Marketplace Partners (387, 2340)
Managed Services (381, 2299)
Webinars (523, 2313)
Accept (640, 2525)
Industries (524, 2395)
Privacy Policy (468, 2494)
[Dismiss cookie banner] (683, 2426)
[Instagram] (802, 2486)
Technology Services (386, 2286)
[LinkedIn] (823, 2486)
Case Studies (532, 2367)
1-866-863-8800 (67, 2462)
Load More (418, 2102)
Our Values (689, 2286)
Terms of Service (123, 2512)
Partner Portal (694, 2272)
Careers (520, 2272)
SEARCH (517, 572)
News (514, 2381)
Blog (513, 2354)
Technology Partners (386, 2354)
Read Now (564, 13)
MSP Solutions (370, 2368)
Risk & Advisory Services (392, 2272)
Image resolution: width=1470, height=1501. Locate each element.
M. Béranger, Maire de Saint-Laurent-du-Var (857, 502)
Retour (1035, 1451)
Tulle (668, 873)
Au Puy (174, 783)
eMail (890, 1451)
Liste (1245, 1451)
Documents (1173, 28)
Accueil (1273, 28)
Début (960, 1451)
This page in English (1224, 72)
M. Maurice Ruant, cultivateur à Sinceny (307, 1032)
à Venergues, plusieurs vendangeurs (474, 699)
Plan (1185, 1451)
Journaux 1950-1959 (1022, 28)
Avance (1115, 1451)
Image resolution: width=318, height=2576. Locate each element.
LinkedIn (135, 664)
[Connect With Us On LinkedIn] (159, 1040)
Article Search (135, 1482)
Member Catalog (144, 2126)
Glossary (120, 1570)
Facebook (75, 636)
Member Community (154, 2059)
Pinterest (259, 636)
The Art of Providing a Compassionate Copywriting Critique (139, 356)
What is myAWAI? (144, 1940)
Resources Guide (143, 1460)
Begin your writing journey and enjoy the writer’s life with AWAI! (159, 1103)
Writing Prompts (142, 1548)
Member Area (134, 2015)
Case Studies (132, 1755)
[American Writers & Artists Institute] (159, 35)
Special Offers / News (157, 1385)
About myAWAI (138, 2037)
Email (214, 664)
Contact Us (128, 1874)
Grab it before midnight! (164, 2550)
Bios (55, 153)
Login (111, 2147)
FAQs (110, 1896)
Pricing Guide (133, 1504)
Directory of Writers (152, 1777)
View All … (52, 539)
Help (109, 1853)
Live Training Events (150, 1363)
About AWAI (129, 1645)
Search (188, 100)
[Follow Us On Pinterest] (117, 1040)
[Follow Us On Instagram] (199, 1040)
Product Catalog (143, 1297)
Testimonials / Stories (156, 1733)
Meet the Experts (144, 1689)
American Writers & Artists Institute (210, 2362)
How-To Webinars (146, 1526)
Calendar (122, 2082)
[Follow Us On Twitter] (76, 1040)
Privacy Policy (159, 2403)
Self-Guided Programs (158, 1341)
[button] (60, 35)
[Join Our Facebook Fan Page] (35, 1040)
★ ★ ★ ★ ★ ★ ★
ASSIGNMENT: From the records above, pull every line that has the string "width" and copy it.

RESPONSE BELOW:
Image resolution: width=1470, height=1501. Locate each element.
Image resolution: width=318, height=2576. Locate each element.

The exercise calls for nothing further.